Give back an exact copy of the lines below, from the first through the line with "Abrir (1292, 1798)"; please stop there.
Material for this task START
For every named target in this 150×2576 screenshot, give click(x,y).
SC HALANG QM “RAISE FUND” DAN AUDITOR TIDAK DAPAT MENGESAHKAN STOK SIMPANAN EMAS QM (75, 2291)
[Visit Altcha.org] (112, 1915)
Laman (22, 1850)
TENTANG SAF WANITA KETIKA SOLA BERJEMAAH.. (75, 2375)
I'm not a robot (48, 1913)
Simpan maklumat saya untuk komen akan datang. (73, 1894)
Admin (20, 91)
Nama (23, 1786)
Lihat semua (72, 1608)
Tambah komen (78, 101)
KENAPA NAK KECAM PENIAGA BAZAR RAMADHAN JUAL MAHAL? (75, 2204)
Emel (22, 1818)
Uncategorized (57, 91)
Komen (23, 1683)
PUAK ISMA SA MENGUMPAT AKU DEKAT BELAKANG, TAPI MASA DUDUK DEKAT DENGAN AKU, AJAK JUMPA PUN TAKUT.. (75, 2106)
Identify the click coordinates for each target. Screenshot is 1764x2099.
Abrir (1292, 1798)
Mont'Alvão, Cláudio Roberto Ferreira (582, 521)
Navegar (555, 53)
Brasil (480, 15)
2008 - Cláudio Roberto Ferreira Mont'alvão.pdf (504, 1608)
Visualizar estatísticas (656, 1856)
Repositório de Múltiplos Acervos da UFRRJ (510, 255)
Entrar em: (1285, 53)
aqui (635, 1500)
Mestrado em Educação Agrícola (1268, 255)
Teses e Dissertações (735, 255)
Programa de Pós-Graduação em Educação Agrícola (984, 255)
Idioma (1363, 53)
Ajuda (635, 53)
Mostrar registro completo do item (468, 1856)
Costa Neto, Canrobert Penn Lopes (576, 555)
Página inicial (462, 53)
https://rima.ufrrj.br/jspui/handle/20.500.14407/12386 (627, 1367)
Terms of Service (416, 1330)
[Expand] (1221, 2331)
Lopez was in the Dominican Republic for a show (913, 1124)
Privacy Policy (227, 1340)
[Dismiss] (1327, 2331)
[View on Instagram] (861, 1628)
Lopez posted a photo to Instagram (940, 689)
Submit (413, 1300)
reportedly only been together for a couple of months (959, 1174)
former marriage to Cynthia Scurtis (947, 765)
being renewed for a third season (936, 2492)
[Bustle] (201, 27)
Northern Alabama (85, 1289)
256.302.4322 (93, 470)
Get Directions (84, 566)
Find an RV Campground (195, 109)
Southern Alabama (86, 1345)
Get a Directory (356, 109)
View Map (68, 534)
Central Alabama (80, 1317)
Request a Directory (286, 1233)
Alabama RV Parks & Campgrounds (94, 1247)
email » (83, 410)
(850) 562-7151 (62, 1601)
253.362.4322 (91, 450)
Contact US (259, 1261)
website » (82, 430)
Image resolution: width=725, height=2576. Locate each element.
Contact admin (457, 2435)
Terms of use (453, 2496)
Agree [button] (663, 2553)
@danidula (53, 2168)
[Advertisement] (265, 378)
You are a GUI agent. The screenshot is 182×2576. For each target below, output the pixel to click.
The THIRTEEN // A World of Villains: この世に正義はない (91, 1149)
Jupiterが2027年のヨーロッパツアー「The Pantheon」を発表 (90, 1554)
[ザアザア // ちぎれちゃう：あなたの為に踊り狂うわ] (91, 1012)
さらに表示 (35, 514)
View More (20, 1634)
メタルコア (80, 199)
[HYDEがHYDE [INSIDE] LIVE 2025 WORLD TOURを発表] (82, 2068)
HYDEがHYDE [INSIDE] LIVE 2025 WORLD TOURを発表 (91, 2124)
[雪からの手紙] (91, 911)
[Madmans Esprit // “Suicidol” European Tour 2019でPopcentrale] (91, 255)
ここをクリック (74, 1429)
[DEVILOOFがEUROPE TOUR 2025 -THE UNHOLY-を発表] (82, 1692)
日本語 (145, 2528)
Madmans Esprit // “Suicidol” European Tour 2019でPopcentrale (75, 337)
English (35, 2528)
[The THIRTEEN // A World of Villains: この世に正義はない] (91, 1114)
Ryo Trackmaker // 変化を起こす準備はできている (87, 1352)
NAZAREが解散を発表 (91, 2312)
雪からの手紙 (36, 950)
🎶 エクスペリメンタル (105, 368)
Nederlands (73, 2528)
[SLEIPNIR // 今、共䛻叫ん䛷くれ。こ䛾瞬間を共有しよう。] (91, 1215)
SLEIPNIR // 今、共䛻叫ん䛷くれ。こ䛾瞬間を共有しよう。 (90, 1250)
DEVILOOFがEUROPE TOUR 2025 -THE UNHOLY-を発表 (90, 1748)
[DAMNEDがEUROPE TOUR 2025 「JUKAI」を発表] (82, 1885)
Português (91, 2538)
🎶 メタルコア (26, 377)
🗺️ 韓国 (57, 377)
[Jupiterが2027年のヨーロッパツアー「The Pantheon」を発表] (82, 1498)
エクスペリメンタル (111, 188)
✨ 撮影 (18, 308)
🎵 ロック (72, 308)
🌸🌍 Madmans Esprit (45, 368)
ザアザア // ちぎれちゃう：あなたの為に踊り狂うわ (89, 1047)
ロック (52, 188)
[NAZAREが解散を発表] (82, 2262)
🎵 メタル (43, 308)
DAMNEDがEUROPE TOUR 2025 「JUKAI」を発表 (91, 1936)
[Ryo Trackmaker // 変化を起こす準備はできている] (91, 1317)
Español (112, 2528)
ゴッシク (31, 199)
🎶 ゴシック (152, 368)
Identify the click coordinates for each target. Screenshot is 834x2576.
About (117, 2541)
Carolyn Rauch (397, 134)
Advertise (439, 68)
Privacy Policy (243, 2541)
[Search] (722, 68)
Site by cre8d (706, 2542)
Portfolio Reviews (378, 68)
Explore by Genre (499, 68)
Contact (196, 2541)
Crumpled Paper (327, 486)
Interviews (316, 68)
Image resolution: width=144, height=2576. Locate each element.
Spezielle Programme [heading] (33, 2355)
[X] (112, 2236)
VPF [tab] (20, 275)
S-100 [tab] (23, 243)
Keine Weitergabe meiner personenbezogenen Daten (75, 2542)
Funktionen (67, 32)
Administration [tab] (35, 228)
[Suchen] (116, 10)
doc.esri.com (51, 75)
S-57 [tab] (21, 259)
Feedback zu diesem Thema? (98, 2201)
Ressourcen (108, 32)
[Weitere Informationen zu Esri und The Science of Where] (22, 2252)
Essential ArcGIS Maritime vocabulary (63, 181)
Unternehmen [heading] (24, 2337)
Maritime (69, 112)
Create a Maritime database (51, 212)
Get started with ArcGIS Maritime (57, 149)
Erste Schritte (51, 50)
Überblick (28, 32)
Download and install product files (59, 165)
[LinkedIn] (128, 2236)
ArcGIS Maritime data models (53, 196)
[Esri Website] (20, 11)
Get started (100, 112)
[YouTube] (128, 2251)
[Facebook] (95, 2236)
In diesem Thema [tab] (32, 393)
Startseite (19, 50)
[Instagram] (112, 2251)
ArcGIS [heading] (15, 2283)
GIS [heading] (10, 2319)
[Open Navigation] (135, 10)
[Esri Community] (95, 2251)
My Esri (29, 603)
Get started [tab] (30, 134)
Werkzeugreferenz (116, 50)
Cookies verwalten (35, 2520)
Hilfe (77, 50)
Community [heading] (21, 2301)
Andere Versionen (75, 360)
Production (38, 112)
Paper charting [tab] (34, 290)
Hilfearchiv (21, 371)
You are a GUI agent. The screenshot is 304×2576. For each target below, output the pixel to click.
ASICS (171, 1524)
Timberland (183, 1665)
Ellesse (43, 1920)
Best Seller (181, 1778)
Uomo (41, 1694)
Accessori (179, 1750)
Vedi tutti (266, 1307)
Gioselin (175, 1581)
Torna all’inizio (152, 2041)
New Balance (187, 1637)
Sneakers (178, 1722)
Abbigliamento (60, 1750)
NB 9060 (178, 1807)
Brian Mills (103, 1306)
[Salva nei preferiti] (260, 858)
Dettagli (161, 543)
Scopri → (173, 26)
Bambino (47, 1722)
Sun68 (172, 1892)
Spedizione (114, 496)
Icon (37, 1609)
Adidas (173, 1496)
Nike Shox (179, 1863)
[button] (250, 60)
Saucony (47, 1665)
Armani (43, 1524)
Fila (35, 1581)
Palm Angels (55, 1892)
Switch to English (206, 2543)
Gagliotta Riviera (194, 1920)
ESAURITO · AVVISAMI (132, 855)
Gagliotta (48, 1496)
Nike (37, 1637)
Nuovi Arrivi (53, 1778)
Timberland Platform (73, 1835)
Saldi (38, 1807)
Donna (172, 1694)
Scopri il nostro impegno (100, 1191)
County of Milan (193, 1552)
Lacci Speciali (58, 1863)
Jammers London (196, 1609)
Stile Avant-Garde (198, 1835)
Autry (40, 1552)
Material for this task END
Solved exercise >>
For every named target in this 150×2576 screenshot, give click(x,y).
SC HALANG QM “RAISE FUND” DAN AUDITOR TIDAK DAPAT MENGESAHKAN STOK SIMPANAN EMAS QM (75, 2291)
[Visit Altcha.org] (112, 1915)
Laman (22, 1850)
TENTANG SAF WANITA KETIKA SOLA BERJEMAAH.. (75, 2375)
I'm not a robot (48, 1913)
Simpan maklumat saya untuk komen akan datang. (73, 1894)
Admin (20, 91)
Nama (23, 1786)
Lihat semua (72, 1608)
Tambah komen (78, 101)
KENAPA NAK KECAM PENIAGA BAZAR RAMADHAN JUAL MAHAL? (75, 2204)
Emel (22, 1818)
Uncategorized (57, 91)
Komen (23, 1683)
PUAK ISMA SA MENGUMPAT AKU DEKAT BELAKANG, TAPI MASA DUDUK DEKAT DENGAN AKU, AJAK JUMPA PUN TAKUT.. (75, 2106)
Identify the click coordinates for each target. Screenshot is 1764x2099.
Abrir (1292, 1798)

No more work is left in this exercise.